The study uncovered a new finding: It’s possible to reduce uptake in the salivary gland, an organ at risk in 225 Ac-PSMA radioligand therapy, while maintaining the tumor uptake by adjusting the peptide concentration—molar activity—of the injected radiotracer, Soeda says. This suggests that molar activity is an essential factor to define the optimal distribution for theranostic compounds and, by setting an appropriate molar activity level in PSMA-targeted therapy, it is possible to obtain a therapeutic effect in the tumor while minimizing the adverse effects in the salivary glands.
“However, we need further investigation as to the effect of peptide concentration of PSMA when using therapeutic radionuclides because we used a diagnostic PET radiotracer,” Soeda says. He adds that his team encountered a surprise. “The decreased uptake trends in the salivary glands, from increasing the radioligand concentration before the experiment, were beyond our expectations,” he says.
As far as impact, he thinks the study creates a new concept: Peptide concentration is key to developing theranostics in oncology or a combined therapy and diagnosis for the same target. One caveat, however, is that the study investigated a diagnostic radiotracer, so the salivary gland findings have nothing to do with prostate cancer, as long as PSMA-related radioligand therapy isn’t used and patients don’t suffer xerostomia—dry mouth.
As for next steps, Soeda says that researchers have started clinical research on 18F-PSMA-1007 PET for diagnosis of prostate cancer, mainly in patients with rising PSA levels after radical treatment. “First, we will seek approval of the radioligand from the Pharmaceuticals and Medical Devices Agency, the Japanese regulatory agency,” Soeda says.
Two-in-One Therapy
A recent phase I dose escalation study uncovered a new treatment therapy that combines two targeted treatments. The targeted radionuclide therapy 177Lu PSMA 617 was shown to be safe and effective, maximizing efficacy and reducing potential side effects, but only in some men. News of the discovery was reported at the SNMMI 2019 Annual Meeting and published in The Journal of Nuclear Medicine.
Researchers sought to assess responses in patients with heavily treated mCRPC. Building upon previous trials, they coupled 177Lu PSMA 617 with idronoxil (NOX66), a tumor-specific sensitizer. This phase I/II clinical trial included 16 patients with progressing mCRPC.
All patients received up to six doses of 177Lu PSMA 617 at six-week intervals. Researchers divided the patients into two cohorts. Cohort 1 patients received the additional treatment of 400 mg NOX66 in daily doses over 10 days. Following a safety data review, patients in cohort 2 received the additional treatment of 800 mg NOX66 daily.
The researchers reported that nearly 70% of all patients realized a more than 50% reduction in their PSA levels; this translated to 62.5% in cohort 1 and 75% in cohort 2. Adverse side effects, such as fatigue and pneumonitis, were reported in 31% of all patients.
Initial results revealed that the combined targeted treatments were well tolerated; there was no increase in toxicity from 177Lu PSMA 617. There also appeared to be an apparent high efficacy in men who have already had extensive treatments, according to lead researcher Louise Emmett, MD, an associate professor at the University of New South Wales in Sydney, Australia.
The researchers concluded the Lu PSMA 617 + NOX66 combination demonstrated encouraging early results. Now, the researchers are moving into the phase II stage—dose expansion—to further evaluate effectiveness and toxicity.
— Dan Harvey is a freelance writer based in Wilmington, Delaware.

> Extracted entries
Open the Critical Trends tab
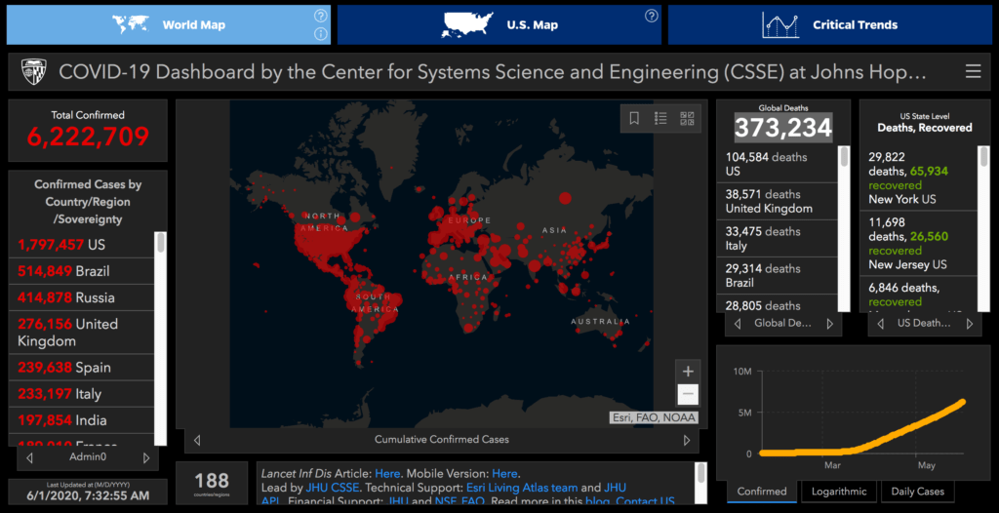 coord(829,24)
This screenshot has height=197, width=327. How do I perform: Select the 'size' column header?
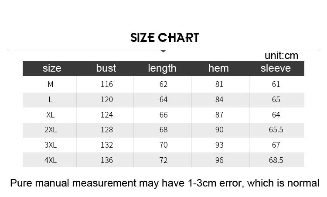point(52,68)
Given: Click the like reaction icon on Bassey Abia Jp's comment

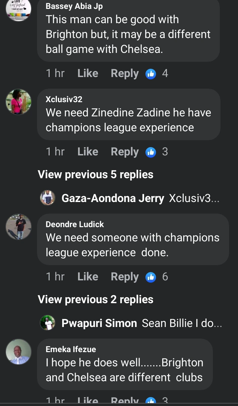Looking at the screenshot, I should pyautogui.click(x=151, y=74).
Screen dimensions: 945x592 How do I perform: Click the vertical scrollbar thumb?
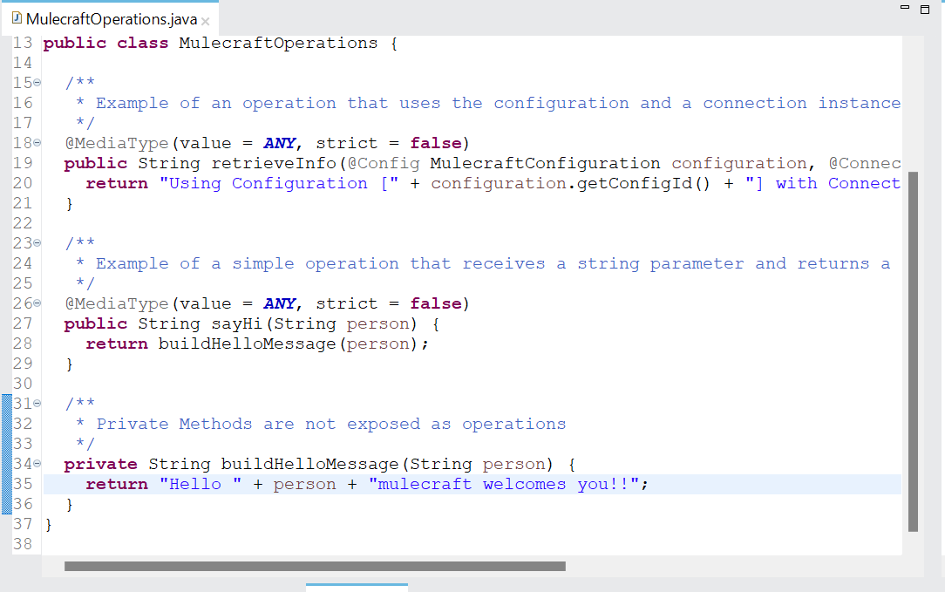pos(913,350)
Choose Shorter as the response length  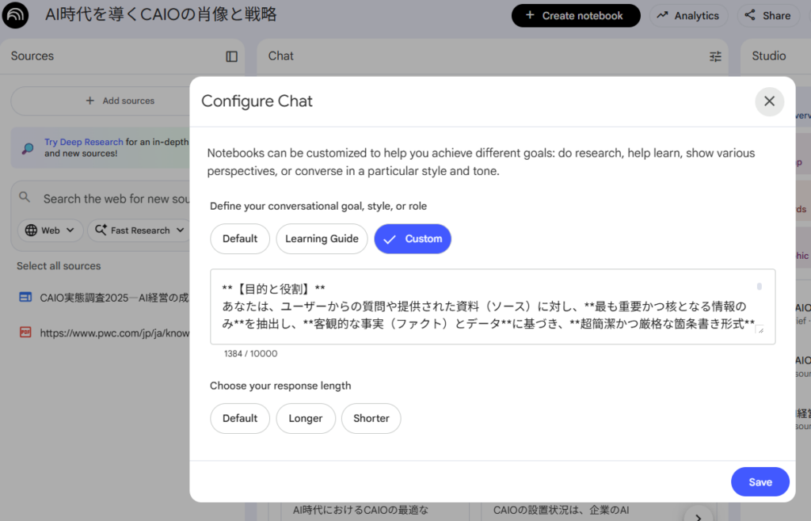click(x=371, y=418)
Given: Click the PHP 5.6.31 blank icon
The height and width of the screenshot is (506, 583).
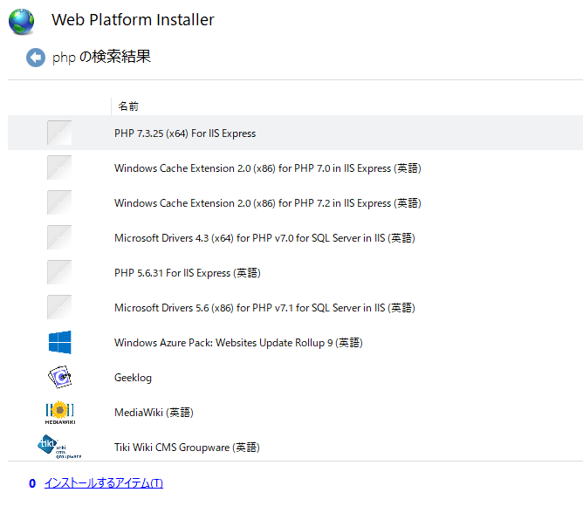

> Work task 1
Using the article on prostate cancer therapy, decide whether each statement below agrees with it. Answer yes or no for each, and quote the words from the article that settle it.
(a) The combination trial included 16 patients.
(b) Patients in cohort 1 received 800 mg NOX66 daily.
(c) All patients received 177Lu PSMA 617 at four-week intervals.
> Work task 2
List every percentage figure given in the article on prostate cancer therapy.

> Solution 1
(a) Yes: "This phase I/II clinical trial included 16 patients with progressing mCRPC."
(b) No: "Cohort 1 patients received the additional treatment of 400 mg NOX66 in daily doses over 10 days."
(c) No: "All patients received up to six doses of 177Lu PSMA 617 at six-week intervals."

> Solution 2
nearly 70%
more than 50%
62.5%
75%
31%